De quoi est-il aujourd’hui le nom, sinon le genre ? Entre celui que vivent les joueurs sur le terrain, les supporteurs réunis dans les tribunes, les téléspectateurs assis au creux de leur canapé et les digital natives rivés à leur écran, est-ce vraiment du même football dont il s’agit ? Un sport collectif ? Une marchandisation des corps ? Un mode d’existence communautaire et indiscipliné ? Un temps de cerveaux disponibles1 ? Un flux d’images interchangeables ? Ou autre chose encore ?...
Sous l’intitulé « L’Atlas, joueur », l’artiste Louis Verret, dont-on a pu voir récemment les œuvres à Poush, ne tente pas d’y répondre, mais nous fait tout du même entrevoir la matière première sur lesquelles ces interrogations se fondent, sinon les rapports à l’image qui en découlent. Aussi le médium de l’aquarelle, précisément choisi par l’artiste comme mode préférentiel de représentation, fait-il ici écho à cette dépense physique des corps durant un match, à cette atmosphère qui les nimbent en permanence et qui se mêle aux clameurs qui fusent dans l’enceinte du stade, à ces émotions et ces cris qui traversent et bouleversent les joueurs tout autant que les supporteurs à chaque action décisive. Autrement dit, en suivant la célèbre déclaration de Winston Churchill2 , ce labeur, ce sang, ces larmes et cette sueur qu’absorbe à chaque occurrence la feuille de papier. Il ne s’agit donc pas ici de la façon dont le sport peut « faire image », mais des manières infiniment plurielles dont ces images se génèrent, impriment notre mémoire et deviennent plus tard des reliques sinon des objets de culte. Il y a ainsi dans la production de Louis Verret quelque chose tout à la fois d’un album « Panini » revisité et d’un mur d’ex-voto consacré aux footballeurs qui ont marqués chacune de nos vies. Ce que renforce leur « mise en vitrine » à l’occasion de ce projet singulier.
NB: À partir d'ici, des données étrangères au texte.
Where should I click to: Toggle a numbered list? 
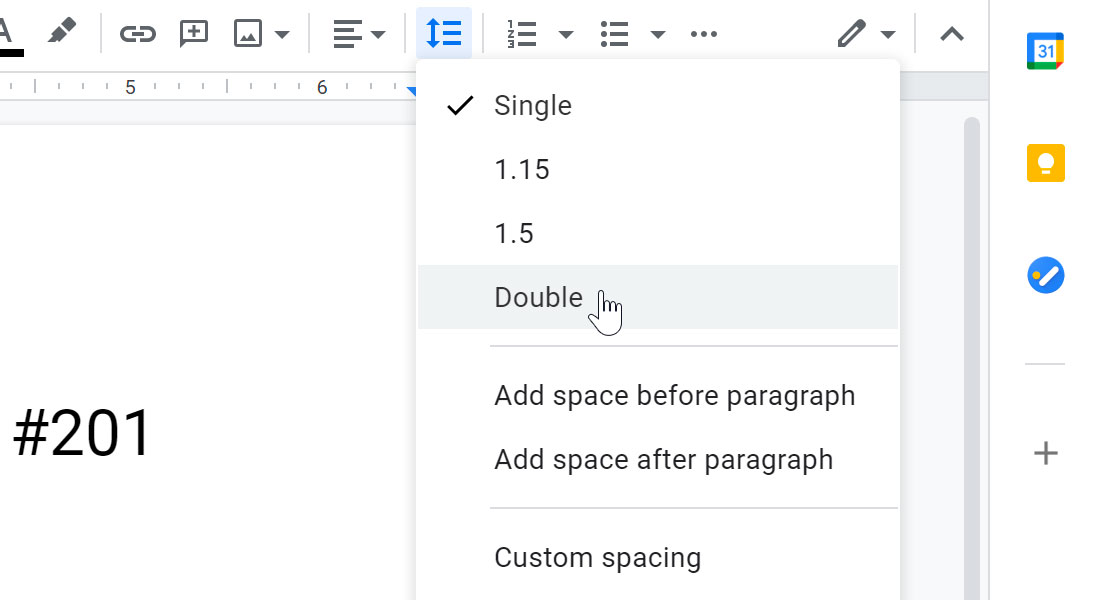(521, 33)
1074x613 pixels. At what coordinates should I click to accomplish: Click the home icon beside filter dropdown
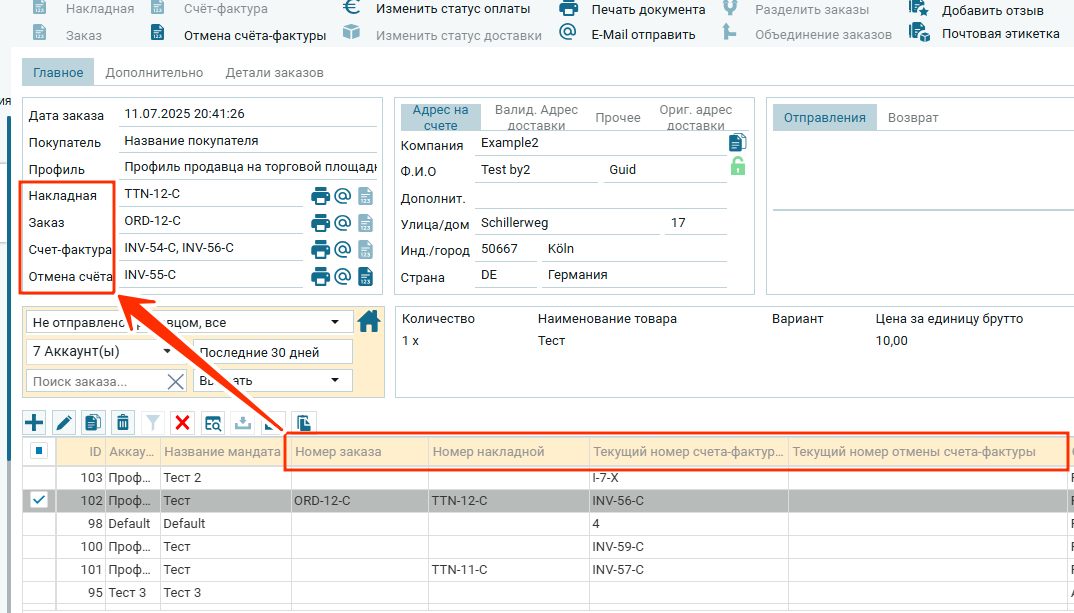(369, 321)

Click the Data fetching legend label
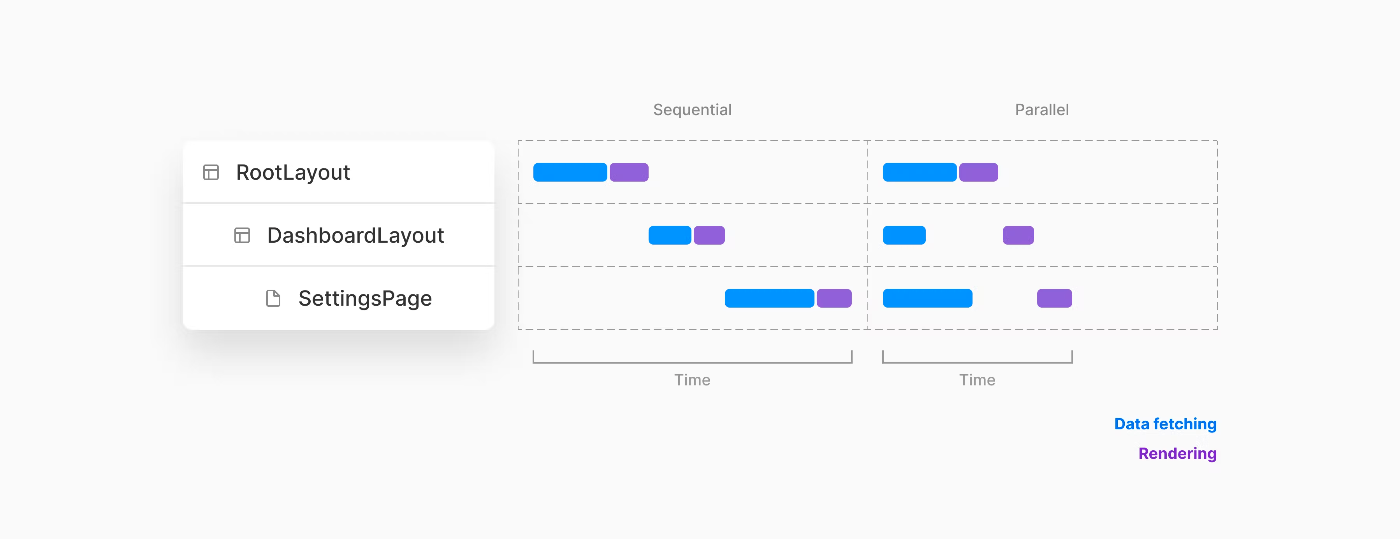point(1165,424)

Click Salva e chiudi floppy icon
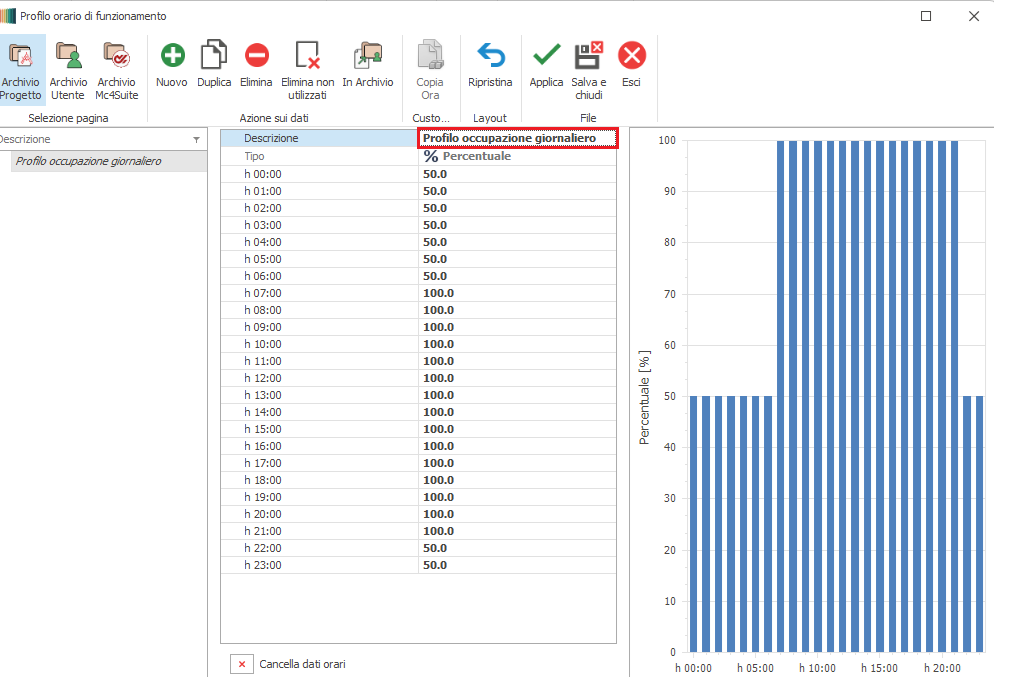588,56
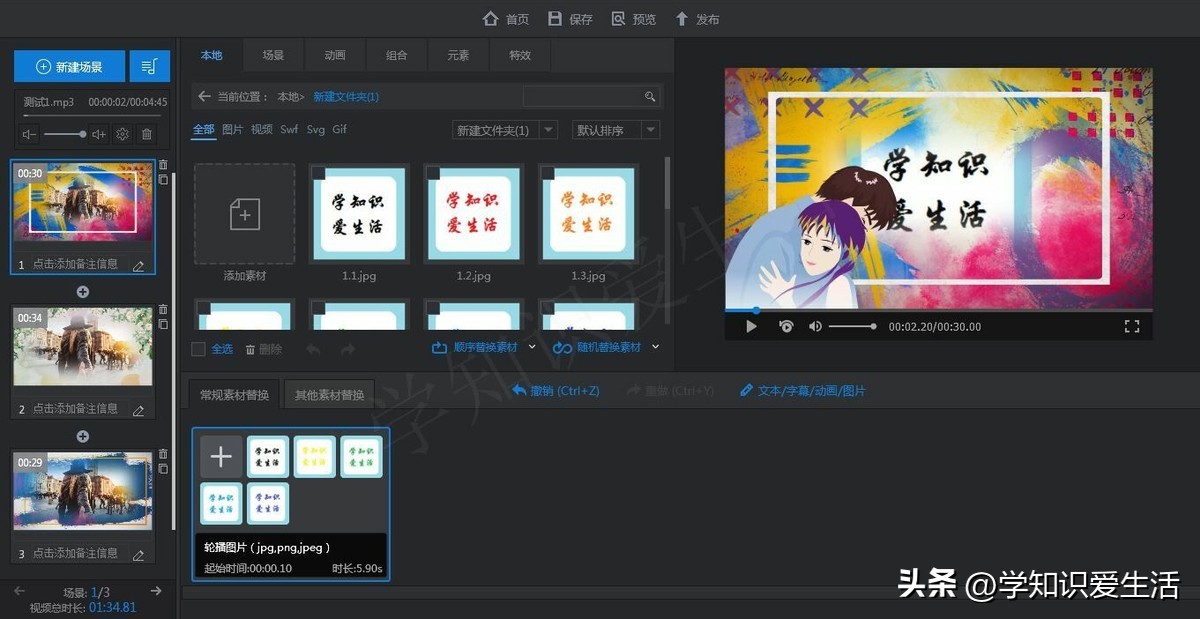Open the audio settings gear for 测试1.mp3

pos(122,133)
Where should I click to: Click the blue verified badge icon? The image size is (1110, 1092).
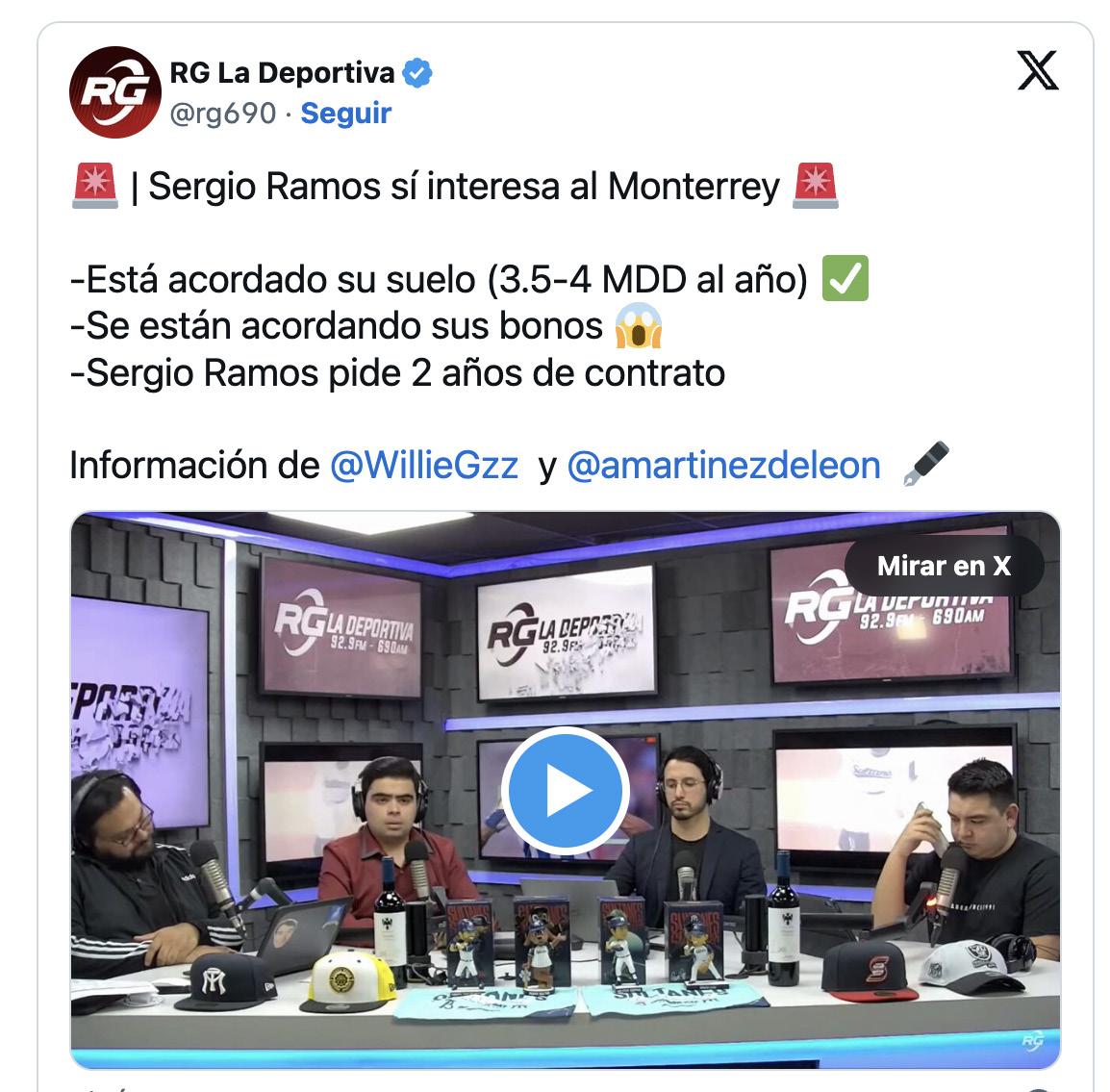[416, 73]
Parallèlement, si la multiplicité des points de vue déployés par les œuvres présentées évoque cette notion d’“atlas” à laquelle l’intitulé de l’exposition réfère, qu’en est-il de ce “joueur” convoqué, lui, au singulier ? Sans doute l’artiste en premier lieu, qui se joue des footballeurs sur le terrain comme il se joue de nous, spectateurs captifs, devant son installation après l’avoir été devant nos écrans. Quoique de façon différente et selon un léger décalage. Car des images que le football se donne de lui-même, Louis Verret n’en garde ni les plus remarquables ni les plus spectaculaires. Ce qui fait sens ou réalité pour lui semble plutôt l’insensé ou l’inconscient du football et des footballeurs : ses langues individuelles, ses incontrôlés corporels, ses lapsus comportementaux, ses débordements spontanés, voire ses affirmations ou ses provocations face à des interdits explicites ou implicites, à l’instar de l’enlèvement du maillot et son brandissement à bout de bras entre imploration et sacrificialité. Ce qu’exprime dès lors des rituels comportementaux ou des codes vestimentaires secrets et quasi clandestins entre joueurs ou entre joueurs et supporteurs, des gestes de superstitions ou de prières excessifs, des attitudes quasi intimes et presque impudiques, sans oublier des « poses » presque religieuses, de formes inédites de pietà en postures inattendues de Saint-Sébastien.
Très curieusement le néologisme couramment utilisé de « digital » au lieu et place de « numérique » réfère à une physicalité et un « doigté » qui s’opposent au contexte de départ – le monde contemporain des images – tout en le ré-enrichissant de cette corporéité qu’il avait perdu du fait de sa technologisation. Ce qui nous fait ici face, ce n’est pas seulement un choix très minutieux et circonstancié3 d’arrêts sur image que Louis Verret a opéré au cœur de ce flux continu de retransmissions sportives qui s’enchainent presque sans discontinuité au fil des chaines de télévisions dédiées. Ce sont bien plutôt des faits, des moments, des espaces qui excèdent ce qu’ils sont censés représenter. Et les tâches d’aquarelle de rééditer les pixels de l’image numérique dans le champ du réel et non plus dans celui de sa reproductibilité infinie et de sa spectacularisation permanente. De même, les traits de crayons laissés visibles, les blancs entre les tâches et les multiples bavures de ces dernières de venir « substantifier » ce qui échappe ou déborde des faits représentés, et de faire vibrer cette vie et cette intensité qu’ils contiennent en eux- mêmes et par eux-mêmes, entre éblouissement pur et défaillance inéluctable. Et si cet « Atlas » du titre incarnait bien plutôt cette figure mythologique qui porte sur ses épaules la voûte céleste pour l’éternité afin que nos étoiles puissent briller au firmament nos cieux ? Beau joueur !...
— Marc Donnadieu, commissaire d’exposition et critique d’art
1 « Il y a beaucoup de façons de parler de la télévision. Mais dans une perspective “business”, soyons réaliste : à la base, le métier de TF1, c’est d’aider Coca-Cola, par exemple, à vendre son produit. Or, pour qu’un message publicitaire soit perçu, il faut que le cerveau du téléspectateur soit disponible. Nos émissions ont pour vocation de le rendre disponible : c’est-à-dire de le divertir, de le détendre pour le préparer entre deux messages. Ce que nous vendons à Coca-Cola, c’est du temps de cerveau humain disponible. » Patrick Le Lay, in « Les dirigeants face au changement », Paris Éditions du Huitième jour, 2004.
2 « I have nothing to offer but blood, toil, tears and sweat », Winston Churchill au cours de son premier discours prononcé à la Chambre des Communes le 13 mai 1940, comme suite à sa nomination au poste de Premier ministre du Royaume-Uni durant le conflit de la Seconde Guerre mondiale.